Chez Anthony Mann, le passé est toujours un fardeau : on a beau donner l’illusion de remonter aux origines de la nation, sur des terres encore vierges ou en voie de civilisation, les souvenirs colorent à chaque fois le paysage d’une clarté lugubre : un deuil (Du sang dans le désert, Winchester 73), un passé criminel (Les affameurs, L’homme de l’ouest), rien ne permet au protagoniste de se présenter comme un modèle aussi intouché que les terres qu’il investit.
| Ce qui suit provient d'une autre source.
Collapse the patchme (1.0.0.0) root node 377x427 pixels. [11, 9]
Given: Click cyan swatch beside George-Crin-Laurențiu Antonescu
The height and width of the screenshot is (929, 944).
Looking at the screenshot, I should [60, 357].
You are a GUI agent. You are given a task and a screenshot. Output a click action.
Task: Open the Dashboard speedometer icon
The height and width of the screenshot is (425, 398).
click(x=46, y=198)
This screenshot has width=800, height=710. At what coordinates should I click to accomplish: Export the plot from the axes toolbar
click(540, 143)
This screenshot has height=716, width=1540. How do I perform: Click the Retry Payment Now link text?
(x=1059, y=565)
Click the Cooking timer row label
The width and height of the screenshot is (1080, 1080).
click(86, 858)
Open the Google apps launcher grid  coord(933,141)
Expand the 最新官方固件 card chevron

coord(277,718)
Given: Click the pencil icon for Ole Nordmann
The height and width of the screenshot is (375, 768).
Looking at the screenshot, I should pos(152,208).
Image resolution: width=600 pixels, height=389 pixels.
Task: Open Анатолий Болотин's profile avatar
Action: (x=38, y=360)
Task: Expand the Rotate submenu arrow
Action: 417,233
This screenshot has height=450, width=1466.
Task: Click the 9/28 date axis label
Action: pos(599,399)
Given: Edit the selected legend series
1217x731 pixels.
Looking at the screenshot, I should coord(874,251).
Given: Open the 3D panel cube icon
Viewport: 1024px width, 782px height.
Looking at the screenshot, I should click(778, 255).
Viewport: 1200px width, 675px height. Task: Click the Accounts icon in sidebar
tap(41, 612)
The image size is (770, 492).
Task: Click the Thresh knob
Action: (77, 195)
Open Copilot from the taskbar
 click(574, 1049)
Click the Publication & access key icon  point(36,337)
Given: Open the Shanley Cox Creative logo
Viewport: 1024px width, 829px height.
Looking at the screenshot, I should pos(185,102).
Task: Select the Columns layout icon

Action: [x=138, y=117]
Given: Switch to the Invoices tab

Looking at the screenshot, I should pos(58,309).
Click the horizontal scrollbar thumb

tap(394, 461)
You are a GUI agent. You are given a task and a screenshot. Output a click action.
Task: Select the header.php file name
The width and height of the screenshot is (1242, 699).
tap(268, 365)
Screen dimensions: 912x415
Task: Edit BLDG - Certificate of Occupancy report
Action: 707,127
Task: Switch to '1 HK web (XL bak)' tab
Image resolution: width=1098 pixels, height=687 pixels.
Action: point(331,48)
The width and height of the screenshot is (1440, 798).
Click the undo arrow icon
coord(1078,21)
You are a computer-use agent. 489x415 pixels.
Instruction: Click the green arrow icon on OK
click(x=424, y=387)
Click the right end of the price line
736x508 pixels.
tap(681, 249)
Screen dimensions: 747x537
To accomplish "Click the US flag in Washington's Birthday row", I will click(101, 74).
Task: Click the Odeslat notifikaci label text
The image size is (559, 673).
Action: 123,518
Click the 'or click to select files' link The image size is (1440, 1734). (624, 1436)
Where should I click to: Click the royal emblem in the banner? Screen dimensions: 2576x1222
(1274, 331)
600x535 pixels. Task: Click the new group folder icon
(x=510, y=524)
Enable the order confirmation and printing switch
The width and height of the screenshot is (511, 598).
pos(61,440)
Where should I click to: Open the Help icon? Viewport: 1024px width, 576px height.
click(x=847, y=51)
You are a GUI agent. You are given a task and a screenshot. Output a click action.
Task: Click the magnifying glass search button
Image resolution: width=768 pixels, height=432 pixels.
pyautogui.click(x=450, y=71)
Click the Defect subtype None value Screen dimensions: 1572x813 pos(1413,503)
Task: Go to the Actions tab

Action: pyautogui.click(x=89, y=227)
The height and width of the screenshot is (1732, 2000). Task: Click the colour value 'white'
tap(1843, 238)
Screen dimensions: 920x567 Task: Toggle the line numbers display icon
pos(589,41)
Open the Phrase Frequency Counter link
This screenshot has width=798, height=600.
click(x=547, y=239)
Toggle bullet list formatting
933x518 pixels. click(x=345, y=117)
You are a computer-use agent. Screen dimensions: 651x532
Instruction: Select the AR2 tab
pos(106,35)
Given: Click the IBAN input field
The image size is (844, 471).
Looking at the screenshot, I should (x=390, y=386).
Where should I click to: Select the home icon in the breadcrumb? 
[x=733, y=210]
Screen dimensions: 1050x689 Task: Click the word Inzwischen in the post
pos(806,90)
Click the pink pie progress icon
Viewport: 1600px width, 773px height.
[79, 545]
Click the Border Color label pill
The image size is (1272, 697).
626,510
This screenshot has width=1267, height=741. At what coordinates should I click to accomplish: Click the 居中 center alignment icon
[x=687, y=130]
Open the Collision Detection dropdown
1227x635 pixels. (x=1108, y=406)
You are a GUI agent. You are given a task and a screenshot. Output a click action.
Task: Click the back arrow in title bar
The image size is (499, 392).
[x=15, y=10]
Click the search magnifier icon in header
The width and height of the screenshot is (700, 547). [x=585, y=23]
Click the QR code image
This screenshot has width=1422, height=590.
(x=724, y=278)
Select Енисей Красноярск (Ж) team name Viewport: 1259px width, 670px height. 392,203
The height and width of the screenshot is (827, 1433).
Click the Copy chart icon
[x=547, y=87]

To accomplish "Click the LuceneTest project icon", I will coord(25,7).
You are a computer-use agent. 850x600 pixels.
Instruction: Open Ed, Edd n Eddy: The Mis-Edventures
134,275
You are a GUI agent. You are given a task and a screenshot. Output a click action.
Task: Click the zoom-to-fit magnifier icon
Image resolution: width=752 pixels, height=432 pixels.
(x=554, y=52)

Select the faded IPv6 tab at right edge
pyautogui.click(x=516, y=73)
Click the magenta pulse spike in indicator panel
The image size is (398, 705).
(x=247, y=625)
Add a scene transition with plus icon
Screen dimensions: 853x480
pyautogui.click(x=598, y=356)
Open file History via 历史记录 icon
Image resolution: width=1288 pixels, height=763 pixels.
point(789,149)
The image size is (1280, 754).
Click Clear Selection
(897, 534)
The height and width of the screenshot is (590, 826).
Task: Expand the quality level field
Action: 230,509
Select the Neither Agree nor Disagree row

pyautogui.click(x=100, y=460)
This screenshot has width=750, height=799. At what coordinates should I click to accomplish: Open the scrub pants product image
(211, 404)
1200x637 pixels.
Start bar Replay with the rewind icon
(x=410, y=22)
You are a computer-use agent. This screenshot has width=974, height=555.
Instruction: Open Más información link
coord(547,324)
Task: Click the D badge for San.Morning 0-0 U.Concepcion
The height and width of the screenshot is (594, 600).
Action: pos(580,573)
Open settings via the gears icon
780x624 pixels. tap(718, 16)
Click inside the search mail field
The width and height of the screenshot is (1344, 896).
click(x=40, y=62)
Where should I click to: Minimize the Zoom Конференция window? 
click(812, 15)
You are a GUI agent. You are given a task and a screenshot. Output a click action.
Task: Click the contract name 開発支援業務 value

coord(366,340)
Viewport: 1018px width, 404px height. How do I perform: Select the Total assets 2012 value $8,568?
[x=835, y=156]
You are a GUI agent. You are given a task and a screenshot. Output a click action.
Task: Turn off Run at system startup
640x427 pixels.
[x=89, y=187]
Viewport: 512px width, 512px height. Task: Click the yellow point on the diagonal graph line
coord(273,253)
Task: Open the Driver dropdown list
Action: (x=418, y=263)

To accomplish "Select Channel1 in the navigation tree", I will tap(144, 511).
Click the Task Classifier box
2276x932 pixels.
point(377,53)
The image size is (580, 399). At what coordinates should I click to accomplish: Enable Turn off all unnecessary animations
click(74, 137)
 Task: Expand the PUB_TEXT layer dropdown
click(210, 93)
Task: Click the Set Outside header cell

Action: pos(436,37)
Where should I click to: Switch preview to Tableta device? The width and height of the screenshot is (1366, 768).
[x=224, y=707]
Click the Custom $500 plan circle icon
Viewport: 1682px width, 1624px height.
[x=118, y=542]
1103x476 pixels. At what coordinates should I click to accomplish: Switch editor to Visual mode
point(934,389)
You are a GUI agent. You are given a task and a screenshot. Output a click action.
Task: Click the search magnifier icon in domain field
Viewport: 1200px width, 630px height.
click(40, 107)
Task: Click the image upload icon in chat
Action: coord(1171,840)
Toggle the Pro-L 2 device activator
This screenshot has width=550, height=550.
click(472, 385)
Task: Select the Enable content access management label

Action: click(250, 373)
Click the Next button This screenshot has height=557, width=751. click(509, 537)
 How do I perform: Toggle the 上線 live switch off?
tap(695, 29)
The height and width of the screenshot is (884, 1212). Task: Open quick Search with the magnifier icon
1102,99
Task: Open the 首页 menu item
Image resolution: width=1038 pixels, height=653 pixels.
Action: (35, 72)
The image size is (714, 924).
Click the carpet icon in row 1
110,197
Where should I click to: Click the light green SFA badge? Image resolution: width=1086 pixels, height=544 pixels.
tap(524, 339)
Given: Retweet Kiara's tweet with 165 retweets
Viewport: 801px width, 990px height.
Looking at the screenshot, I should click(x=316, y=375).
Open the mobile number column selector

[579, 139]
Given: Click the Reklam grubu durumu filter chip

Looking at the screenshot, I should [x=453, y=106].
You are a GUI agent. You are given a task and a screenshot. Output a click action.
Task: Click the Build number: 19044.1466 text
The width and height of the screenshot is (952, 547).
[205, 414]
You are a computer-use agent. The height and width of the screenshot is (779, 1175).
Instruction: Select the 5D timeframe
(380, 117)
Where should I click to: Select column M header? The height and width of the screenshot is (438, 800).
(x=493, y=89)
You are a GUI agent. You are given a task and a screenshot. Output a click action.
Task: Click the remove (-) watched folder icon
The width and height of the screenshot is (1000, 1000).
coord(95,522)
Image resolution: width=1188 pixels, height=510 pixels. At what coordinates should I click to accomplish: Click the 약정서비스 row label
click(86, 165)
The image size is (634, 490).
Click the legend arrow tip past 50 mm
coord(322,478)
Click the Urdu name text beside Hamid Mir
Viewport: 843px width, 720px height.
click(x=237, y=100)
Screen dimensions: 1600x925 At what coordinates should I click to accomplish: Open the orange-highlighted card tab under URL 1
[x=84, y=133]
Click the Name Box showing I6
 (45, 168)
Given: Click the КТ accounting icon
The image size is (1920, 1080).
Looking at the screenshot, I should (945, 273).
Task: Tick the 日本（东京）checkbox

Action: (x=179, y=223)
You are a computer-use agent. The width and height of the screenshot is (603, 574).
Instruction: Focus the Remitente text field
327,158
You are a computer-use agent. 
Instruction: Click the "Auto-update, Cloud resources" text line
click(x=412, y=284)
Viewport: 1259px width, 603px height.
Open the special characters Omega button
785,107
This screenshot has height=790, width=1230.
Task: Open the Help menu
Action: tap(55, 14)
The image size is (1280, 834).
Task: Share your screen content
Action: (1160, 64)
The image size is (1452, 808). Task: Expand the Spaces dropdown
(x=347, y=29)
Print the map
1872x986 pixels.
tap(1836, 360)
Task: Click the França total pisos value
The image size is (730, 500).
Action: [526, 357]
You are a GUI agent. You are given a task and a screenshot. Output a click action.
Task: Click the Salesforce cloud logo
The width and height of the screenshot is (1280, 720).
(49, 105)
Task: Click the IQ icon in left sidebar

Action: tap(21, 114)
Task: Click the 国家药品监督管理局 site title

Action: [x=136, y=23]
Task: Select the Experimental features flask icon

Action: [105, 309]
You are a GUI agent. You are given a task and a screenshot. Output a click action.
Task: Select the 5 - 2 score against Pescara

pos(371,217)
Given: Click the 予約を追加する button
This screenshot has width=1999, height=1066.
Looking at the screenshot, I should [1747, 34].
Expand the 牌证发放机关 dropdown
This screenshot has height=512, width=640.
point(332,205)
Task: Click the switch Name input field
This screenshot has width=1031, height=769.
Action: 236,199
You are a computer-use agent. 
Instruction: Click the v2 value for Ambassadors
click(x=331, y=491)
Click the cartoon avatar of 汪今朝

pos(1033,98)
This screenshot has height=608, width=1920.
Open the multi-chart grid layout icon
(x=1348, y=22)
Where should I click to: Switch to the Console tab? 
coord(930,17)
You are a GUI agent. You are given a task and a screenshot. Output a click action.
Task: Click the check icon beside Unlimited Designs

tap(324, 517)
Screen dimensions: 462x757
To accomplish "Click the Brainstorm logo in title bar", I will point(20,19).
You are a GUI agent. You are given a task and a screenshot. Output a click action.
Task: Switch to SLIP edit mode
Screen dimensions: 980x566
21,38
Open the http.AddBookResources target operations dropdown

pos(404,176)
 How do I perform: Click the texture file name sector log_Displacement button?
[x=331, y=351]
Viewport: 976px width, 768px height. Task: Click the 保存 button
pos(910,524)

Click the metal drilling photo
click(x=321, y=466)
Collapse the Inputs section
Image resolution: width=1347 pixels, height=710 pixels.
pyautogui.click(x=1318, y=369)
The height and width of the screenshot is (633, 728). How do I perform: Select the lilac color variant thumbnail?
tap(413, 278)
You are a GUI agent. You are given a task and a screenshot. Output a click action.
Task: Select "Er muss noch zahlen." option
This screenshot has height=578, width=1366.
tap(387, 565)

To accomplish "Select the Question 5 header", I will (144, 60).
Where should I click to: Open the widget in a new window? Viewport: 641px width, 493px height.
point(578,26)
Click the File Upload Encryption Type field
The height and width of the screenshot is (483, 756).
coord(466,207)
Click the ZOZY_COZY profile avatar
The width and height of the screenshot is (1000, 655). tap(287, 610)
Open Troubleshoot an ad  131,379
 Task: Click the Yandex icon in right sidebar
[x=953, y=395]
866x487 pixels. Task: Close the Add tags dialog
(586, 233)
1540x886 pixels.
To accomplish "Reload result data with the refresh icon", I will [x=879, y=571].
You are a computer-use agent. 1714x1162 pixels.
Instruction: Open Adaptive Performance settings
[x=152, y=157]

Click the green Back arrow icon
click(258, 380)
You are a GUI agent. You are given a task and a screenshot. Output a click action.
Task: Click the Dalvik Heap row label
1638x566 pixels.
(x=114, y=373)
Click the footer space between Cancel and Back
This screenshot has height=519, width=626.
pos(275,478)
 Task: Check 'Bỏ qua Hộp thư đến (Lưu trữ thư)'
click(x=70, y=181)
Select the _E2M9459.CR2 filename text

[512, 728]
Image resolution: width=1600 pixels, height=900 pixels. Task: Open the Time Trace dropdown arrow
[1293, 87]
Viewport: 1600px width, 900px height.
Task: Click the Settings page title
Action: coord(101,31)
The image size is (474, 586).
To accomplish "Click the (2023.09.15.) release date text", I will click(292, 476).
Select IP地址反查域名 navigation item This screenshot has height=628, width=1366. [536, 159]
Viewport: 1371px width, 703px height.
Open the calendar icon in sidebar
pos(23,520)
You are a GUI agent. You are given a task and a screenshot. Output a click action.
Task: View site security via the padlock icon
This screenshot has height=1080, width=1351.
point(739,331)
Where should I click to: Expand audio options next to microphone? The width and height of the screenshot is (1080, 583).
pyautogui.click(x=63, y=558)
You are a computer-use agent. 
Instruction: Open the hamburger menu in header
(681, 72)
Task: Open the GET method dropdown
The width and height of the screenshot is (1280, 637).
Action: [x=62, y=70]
L’homme de la plaine commence ainsi par une double occurrence du feu : les cendres retrouvées sur le chemin qui mène la ville, et l’incendie des biens du nouveau venu, James Stewart qui laisse planer le mystère sur ses intentions. La destruction est le pendant de cette ville à la hiérarchie trop établie pour être rassurante : on s’y bat comme des pourceaux, au milieu du bétail, et la richesse du propriétaire terrien n’a d’égal que les failles traumatiques de sa famille. Un fils ingérable, un adopté qui pourrait prendre sa place, un ancien amour devenu sa Némésis, et la menace Apache corrompue par les armes à feux que fournissent les blancs.


Sous des allures proches du polar, les réelles motivations des personnages ne se révélant que progressivement, la communauté s’effondre progressivement sous la menace de l’arrivée de notre héros, figure presque involontaire du justicier. Ici, tout est décalé, et les effets sont toujours secondaires : le meurtre du frère a été commis par des indiens, mais on cherche à savoir qui a vendu les armes ; le patriarche fait vivre la communauté, mais perd la vue ; son fils adoptif se considère l’héritier légitime, mais n’est que le ver dans le fruit ; les femmes elles-mêmes, à la fois opposantes et adjuvantes, amoureuses et liées à l’ennemi, achève de brouiller les pistes de ce nœud névrotique.


La catharsis nécessaire passera donc forcément par la décharge : du feu, mais aussi, et surtout, des révélations qui permettront au richissime aveugle d’ouvrir enfin les yeux sur la réalité, et au coupable d’être puni par là où il a péché : une façon, en somme, de boucler la boucle et de faire se rejoindre les faisceaux délétères qui faisaient tenir artificiellement la communauté.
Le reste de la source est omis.